WHAT IS BEING ASKED: Everything from the line that contains "Viewport: 1512px width, 802px" to the final line of the data, both ends included, must be set down exactly, apart from the pictures.

── DATA

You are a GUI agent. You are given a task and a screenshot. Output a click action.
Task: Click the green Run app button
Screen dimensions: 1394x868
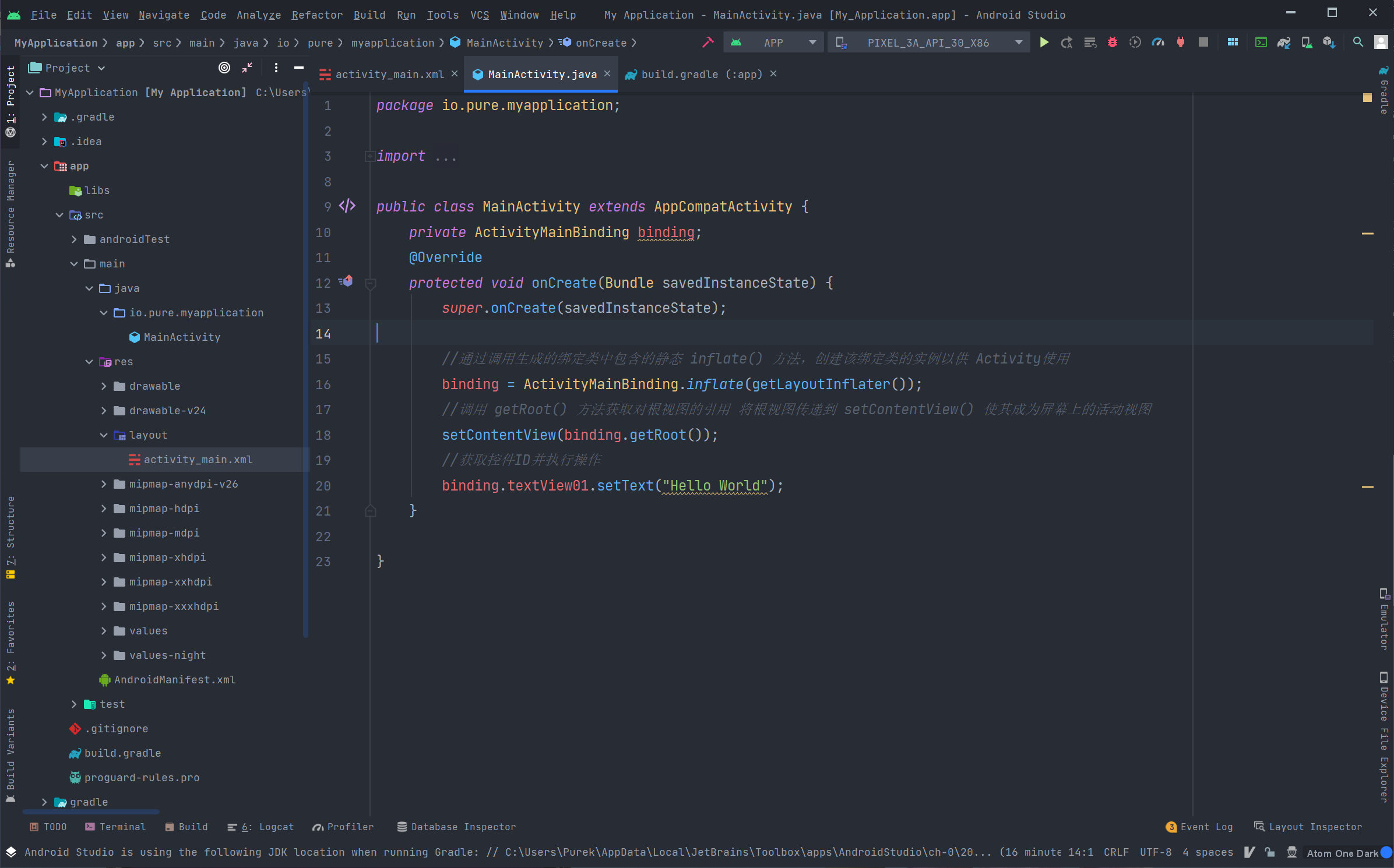(1044, 43)
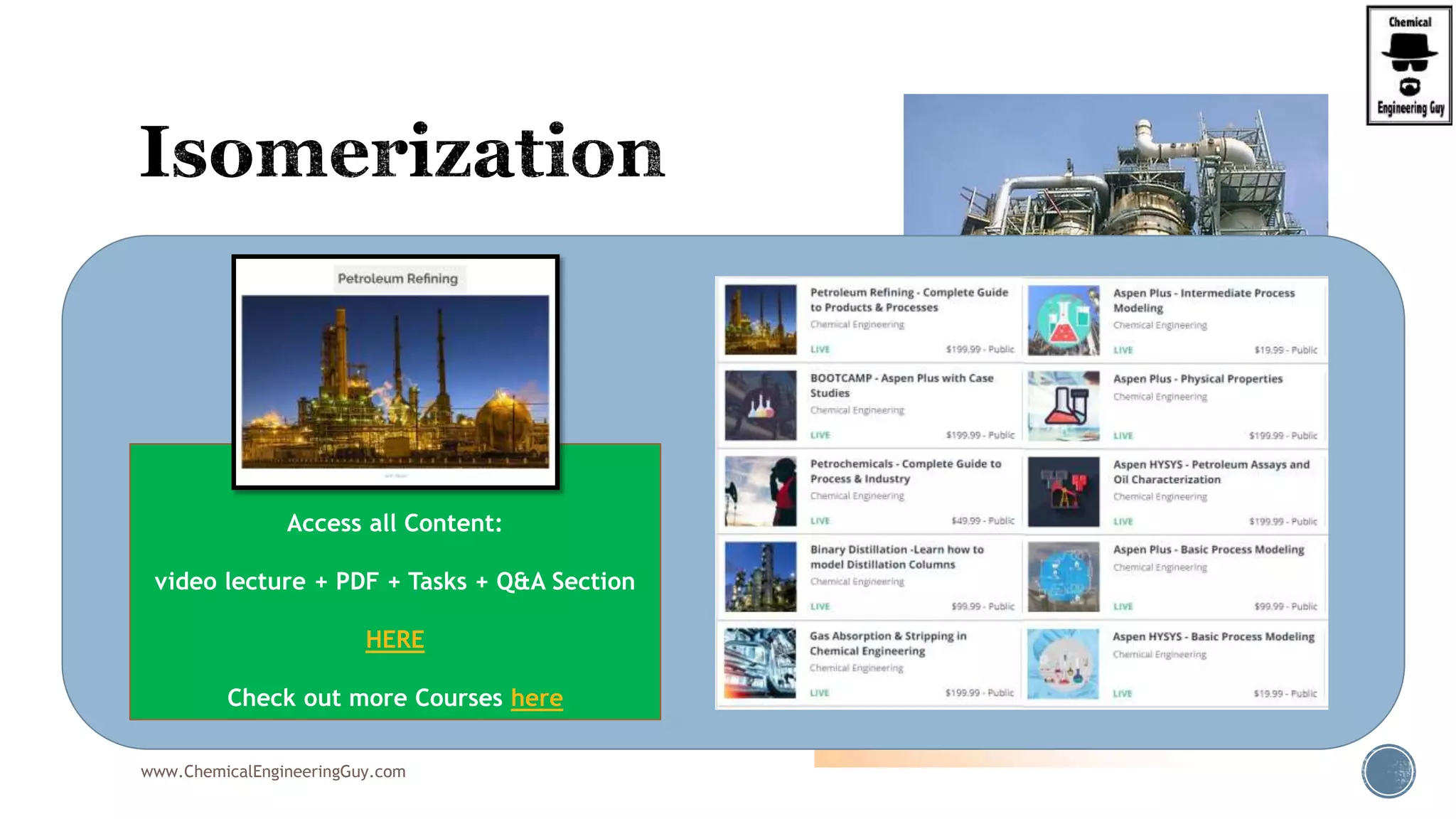Viewport: 1456px width, 819px height.
Task: Open Aspen Plus Basic Process Modeling icon
Action: pyautogui.click(x=1063, y=577)
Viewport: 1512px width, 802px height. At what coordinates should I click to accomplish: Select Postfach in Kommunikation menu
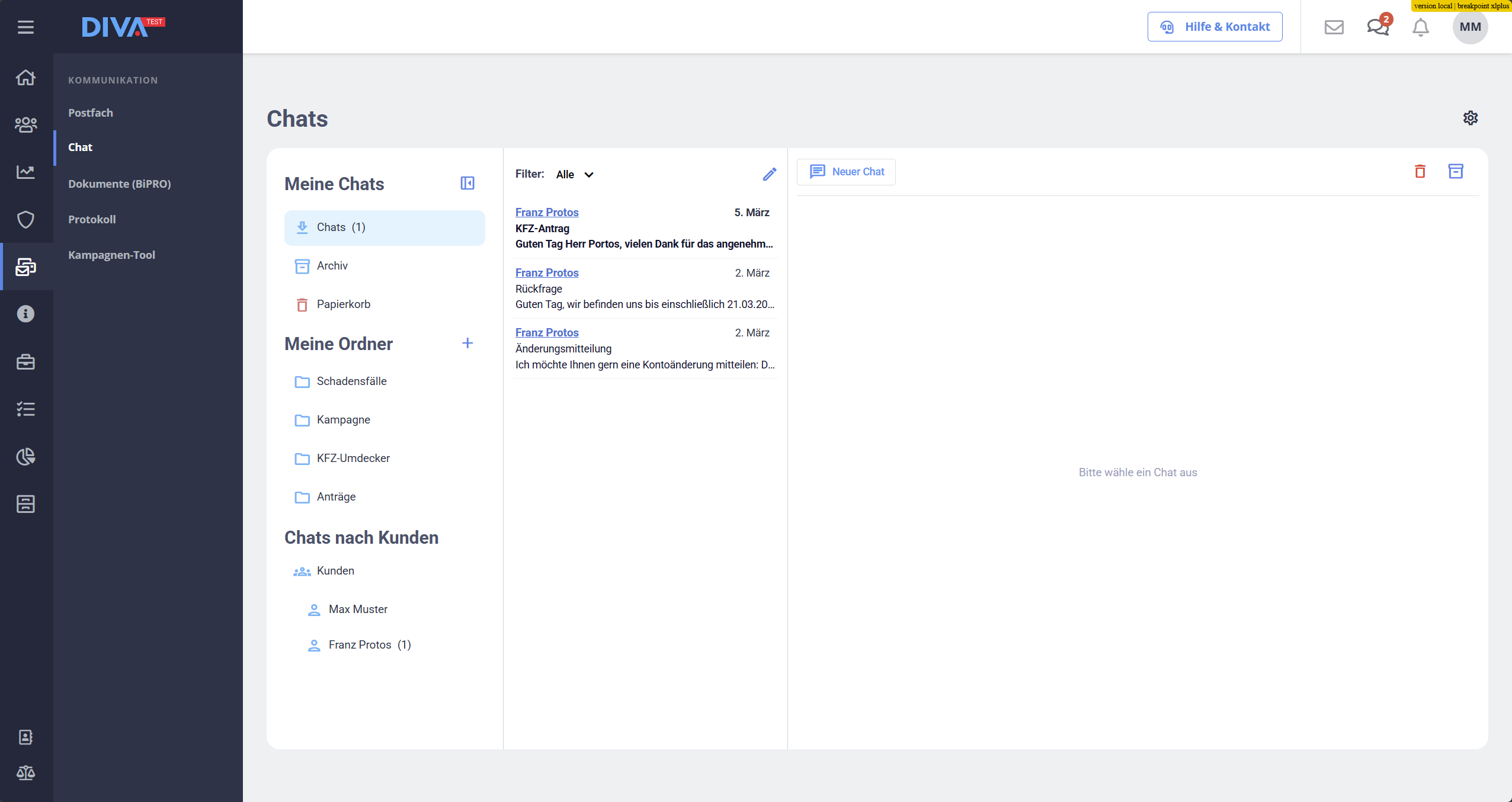click(x=91, y=113)
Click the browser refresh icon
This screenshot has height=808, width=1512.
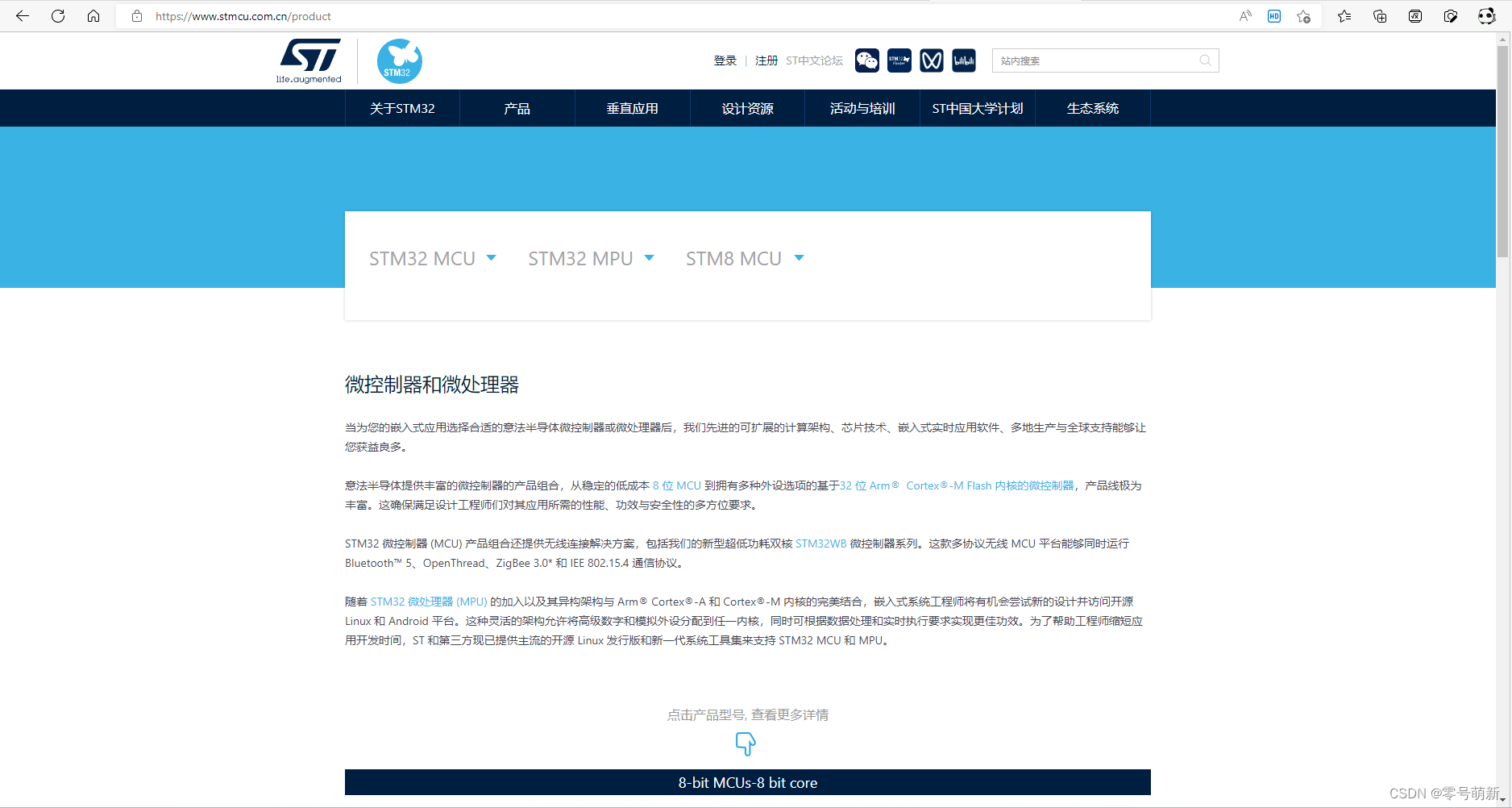point(57,15)
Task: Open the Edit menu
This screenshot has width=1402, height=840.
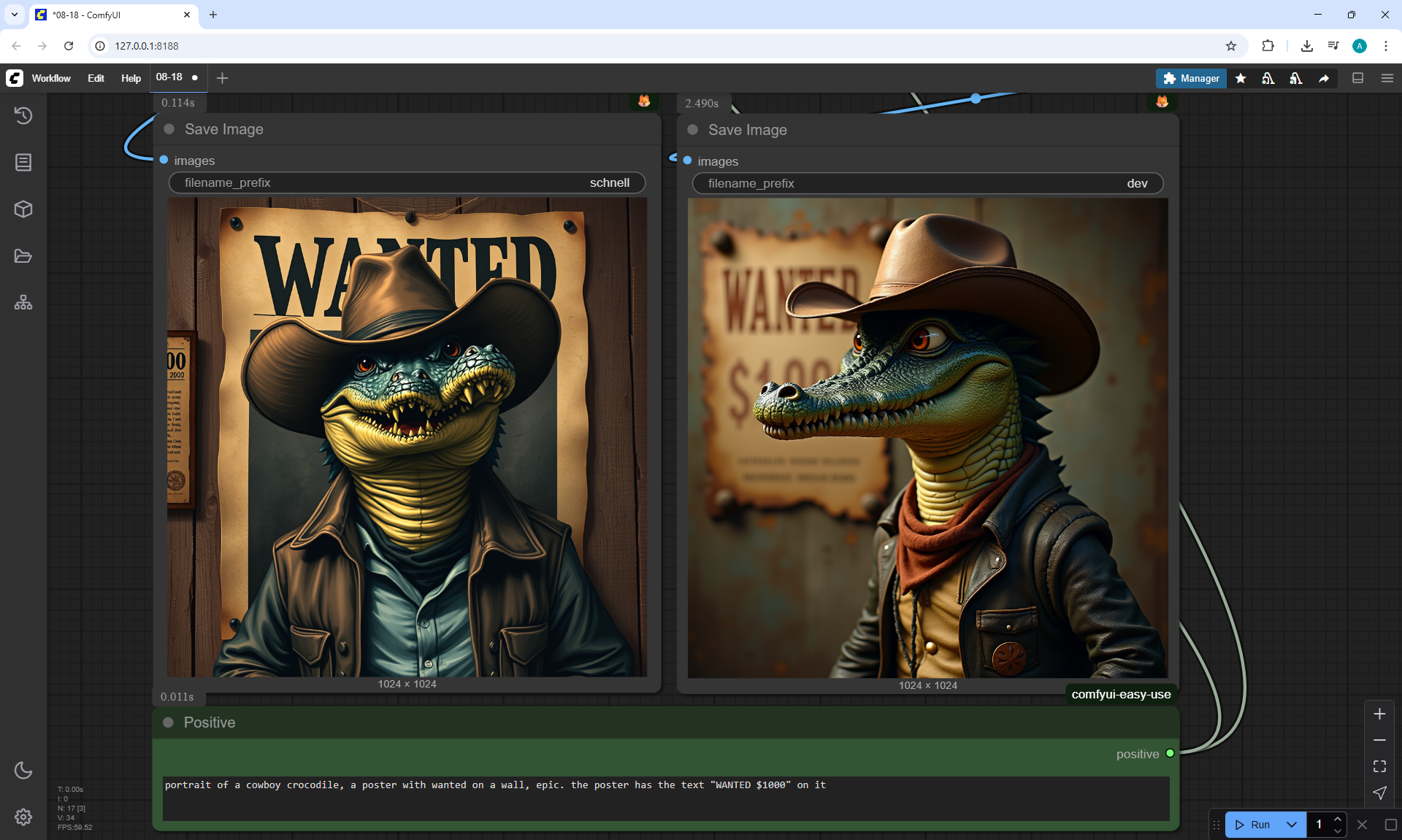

────

OUTPUT OF THE EXERCISE:
Viewport: 1512px width, 802px height. At what coordinates should I click to accomplish: Select Postfach in Kommunikation menu
click(x=91, y=113)
Click the browser refresh icon
This screenshot has height=808, width=1512.
point(57,15)
Task: Open the Edit menu
This screenshot has width=1402, height=840.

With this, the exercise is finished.